**What you have to do**
State how many lines of the entries below hold the word "button"; reply with nothing but the number.
[Opening Data records section]
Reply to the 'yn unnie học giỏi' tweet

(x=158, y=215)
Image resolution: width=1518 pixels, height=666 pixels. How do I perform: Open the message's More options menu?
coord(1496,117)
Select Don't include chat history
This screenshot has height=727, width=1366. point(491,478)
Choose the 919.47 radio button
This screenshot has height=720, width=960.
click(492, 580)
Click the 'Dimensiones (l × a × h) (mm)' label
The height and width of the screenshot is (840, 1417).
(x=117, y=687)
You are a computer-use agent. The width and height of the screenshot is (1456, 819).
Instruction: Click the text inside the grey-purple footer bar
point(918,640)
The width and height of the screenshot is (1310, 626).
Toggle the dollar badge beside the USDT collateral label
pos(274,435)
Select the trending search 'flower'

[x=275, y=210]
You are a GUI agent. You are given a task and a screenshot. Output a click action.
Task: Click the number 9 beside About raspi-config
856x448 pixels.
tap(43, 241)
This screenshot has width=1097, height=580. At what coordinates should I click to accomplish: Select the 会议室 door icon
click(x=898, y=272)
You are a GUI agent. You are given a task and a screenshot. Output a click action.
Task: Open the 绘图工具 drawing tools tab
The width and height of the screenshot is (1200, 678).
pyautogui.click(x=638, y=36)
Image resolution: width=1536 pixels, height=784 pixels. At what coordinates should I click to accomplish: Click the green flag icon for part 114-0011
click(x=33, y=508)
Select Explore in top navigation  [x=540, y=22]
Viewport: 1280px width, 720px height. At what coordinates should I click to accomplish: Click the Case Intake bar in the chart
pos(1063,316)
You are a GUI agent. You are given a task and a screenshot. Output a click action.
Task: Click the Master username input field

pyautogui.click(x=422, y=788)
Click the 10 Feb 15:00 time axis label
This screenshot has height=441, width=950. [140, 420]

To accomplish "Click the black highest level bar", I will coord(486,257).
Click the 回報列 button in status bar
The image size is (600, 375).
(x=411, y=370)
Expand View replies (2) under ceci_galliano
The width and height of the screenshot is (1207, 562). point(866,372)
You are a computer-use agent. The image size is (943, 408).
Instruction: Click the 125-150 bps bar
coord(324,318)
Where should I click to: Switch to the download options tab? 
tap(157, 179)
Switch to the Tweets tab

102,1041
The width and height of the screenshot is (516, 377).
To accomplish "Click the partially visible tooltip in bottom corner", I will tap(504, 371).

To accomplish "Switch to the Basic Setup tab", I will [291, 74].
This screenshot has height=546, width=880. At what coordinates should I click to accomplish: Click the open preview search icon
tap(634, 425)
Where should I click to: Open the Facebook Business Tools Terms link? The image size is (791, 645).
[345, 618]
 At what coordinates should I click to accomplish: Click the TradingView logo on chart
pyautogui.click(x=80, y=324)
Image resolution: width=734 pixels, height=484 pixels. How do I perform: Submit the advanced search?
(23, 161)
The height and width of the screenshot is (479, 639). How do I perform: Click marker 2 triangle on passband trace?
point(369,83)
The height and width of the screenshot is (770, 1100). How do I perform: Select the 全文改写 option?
[Closing Data records section]
**Solution to this exercise**
2